### Assigned task
With pictures left out, write out exactly every line from the start of the data through the one that contains "The height and width of the screenshot is (991, 558).".

### Listed entries
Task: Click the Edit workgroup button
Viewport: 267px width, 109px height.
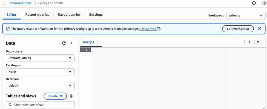Action: pyautogui.click(x=238, y=29)
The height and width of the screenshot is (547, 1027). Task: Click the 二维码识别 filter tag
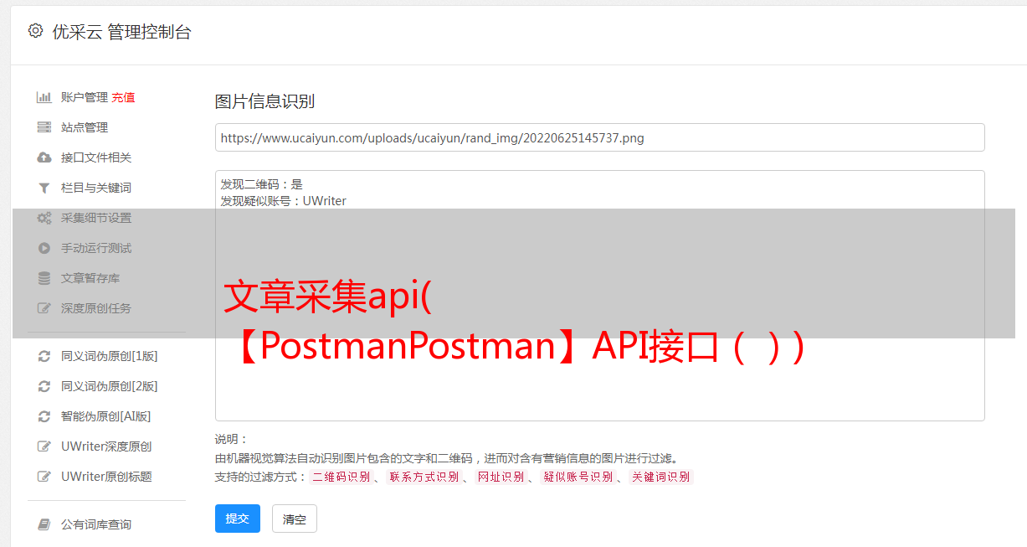tap(341, 477)
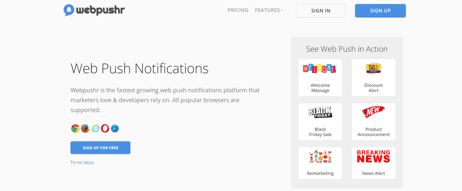
Task: Click the 50% off Discount Alert icon
Action: [x=373, y=68]
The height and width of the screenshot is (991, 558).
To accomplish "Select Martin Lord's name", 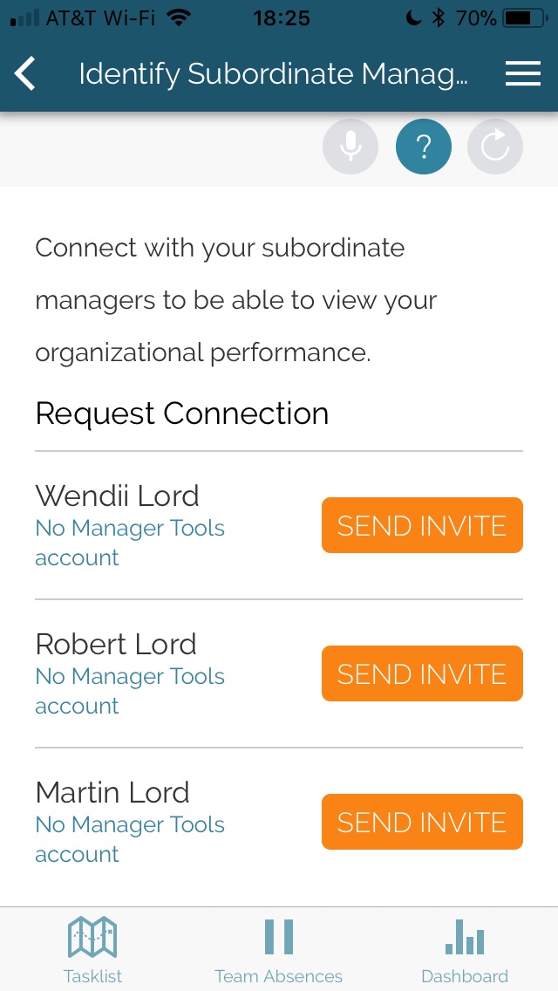I will tap(112, 792).
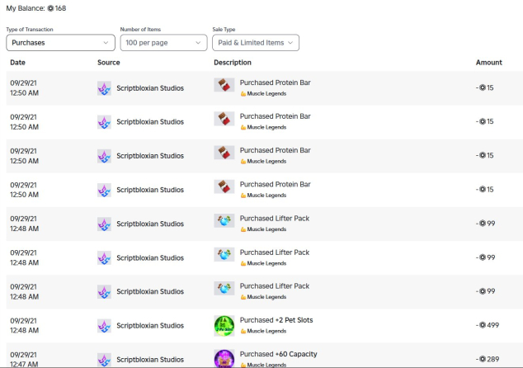The height and width of the screenshot is (368, 523).
Task: Click the Source column header
Action: tap(108, 63)
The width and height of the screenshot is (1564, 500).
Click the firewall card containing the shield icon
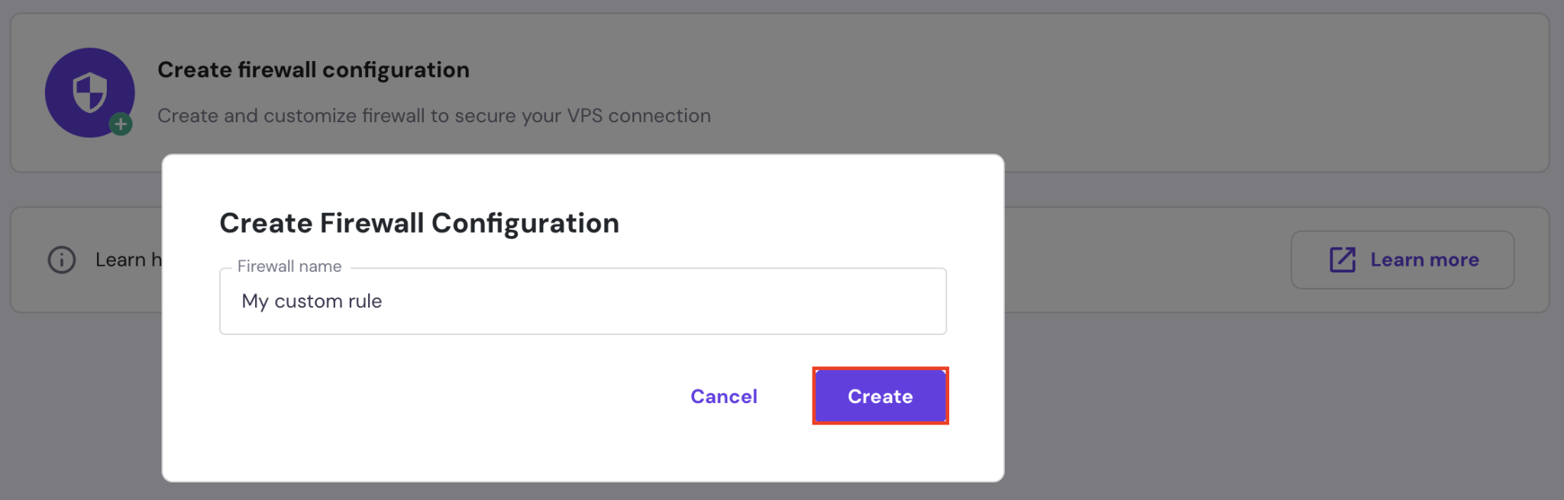[x=764, y=92]
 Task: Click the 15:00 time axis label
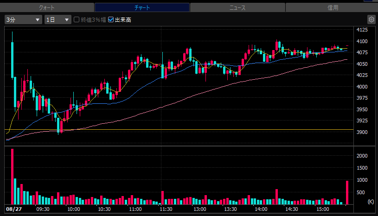tap(322, 209)
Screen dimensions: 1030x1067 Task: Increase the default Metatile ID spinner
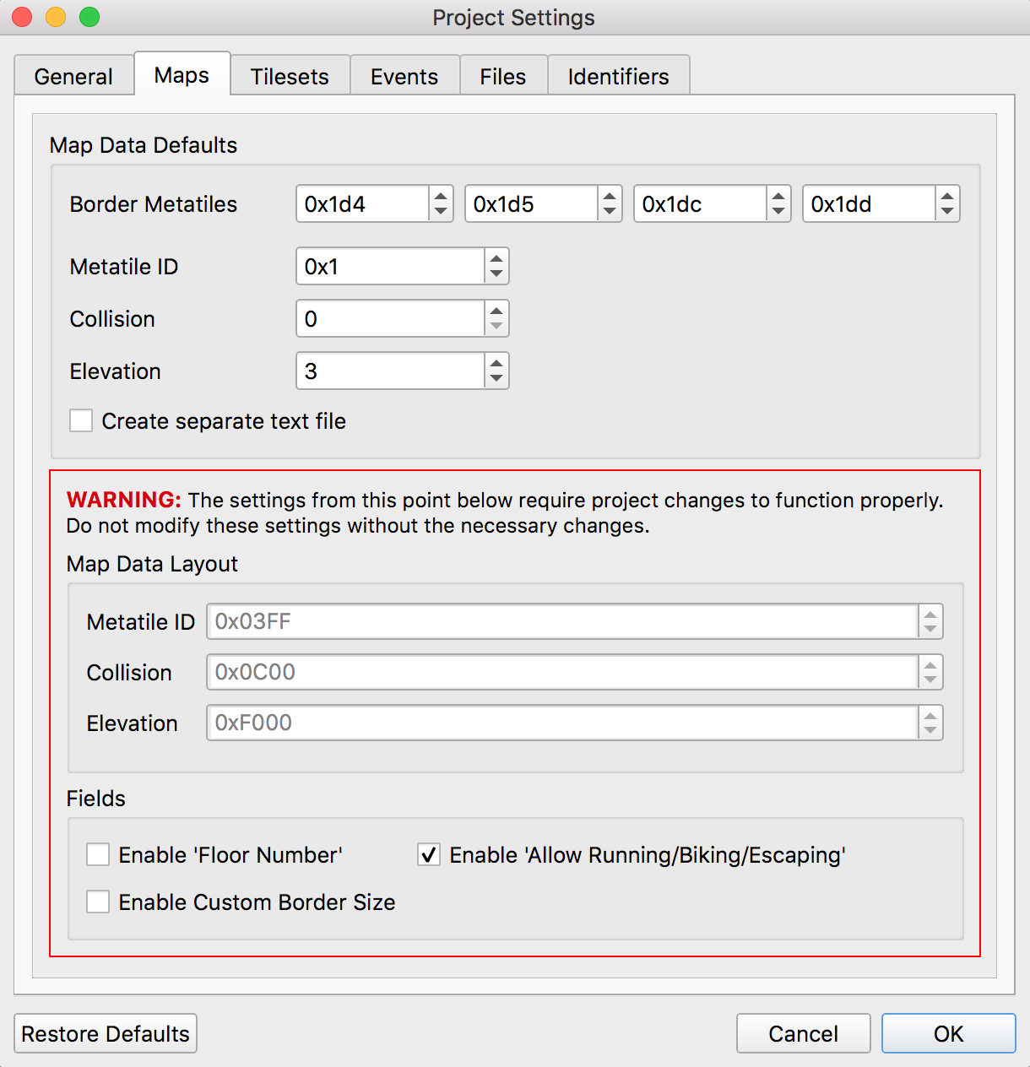496,259
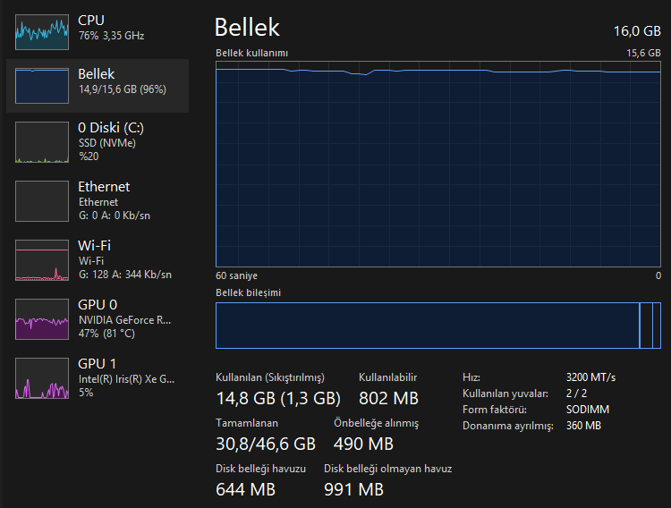Open the GPU 1 Intel Iris mini graph
The width and height of the screenshot is (671, 508).
pyautogui.click(x=42, y=378)

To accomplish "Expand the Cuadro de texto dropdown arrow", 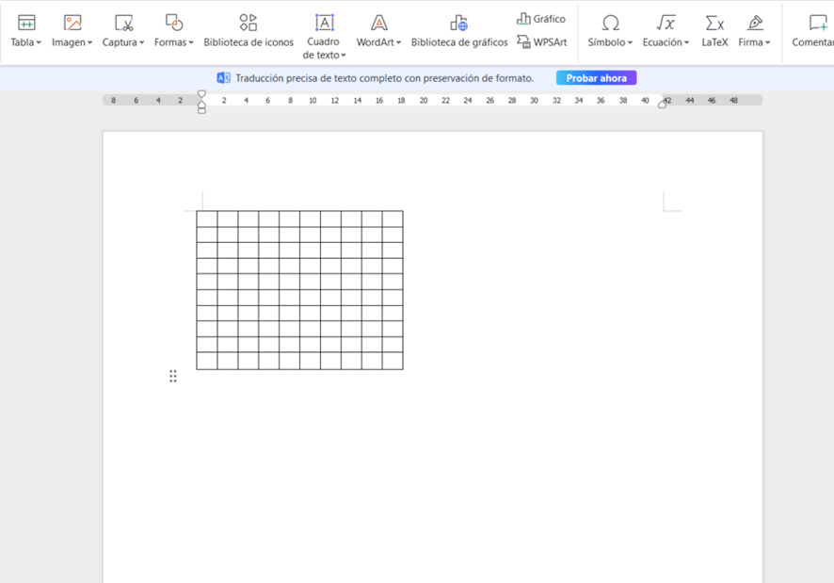I will 344,56.
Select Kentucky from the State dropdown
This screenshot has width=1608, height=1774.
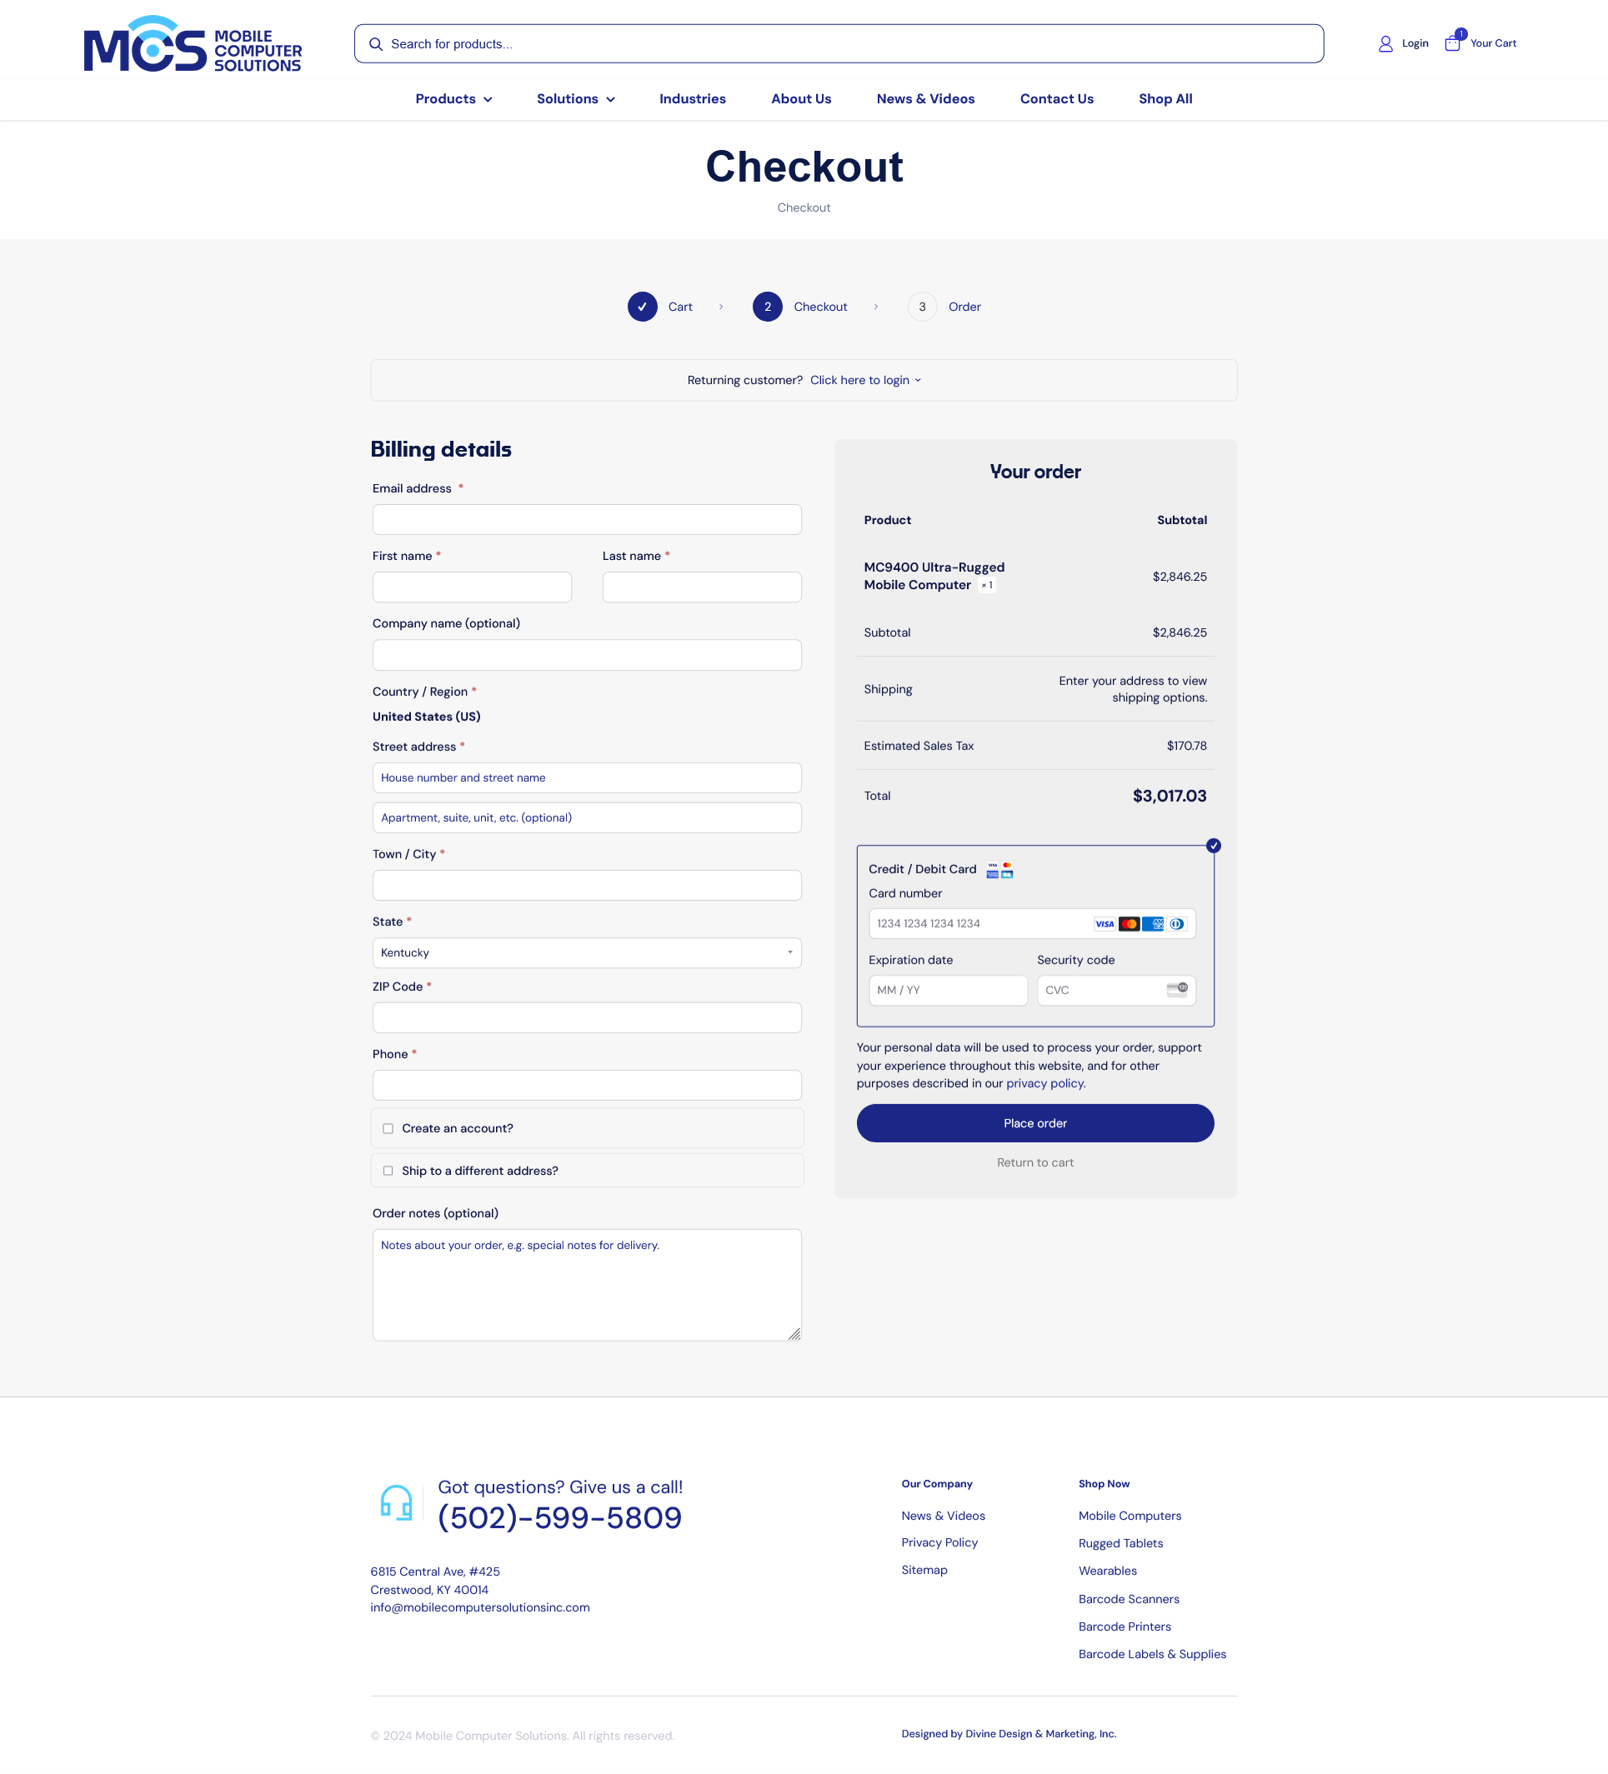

### Expected answer
Task: Click the Edit workgroup button
Viewport: 267px width, 109px height.
Action: pyautogui.click(x=238, y=29)
The height and width of the screenshot is (547, 1027). Task: Click the 二维码识别 filter tag
tap(341, 477)
Task: Click the 50% off Discount Alert icon
Action: [x=373, y=68]
The height and width of the screenshot is (991, 558).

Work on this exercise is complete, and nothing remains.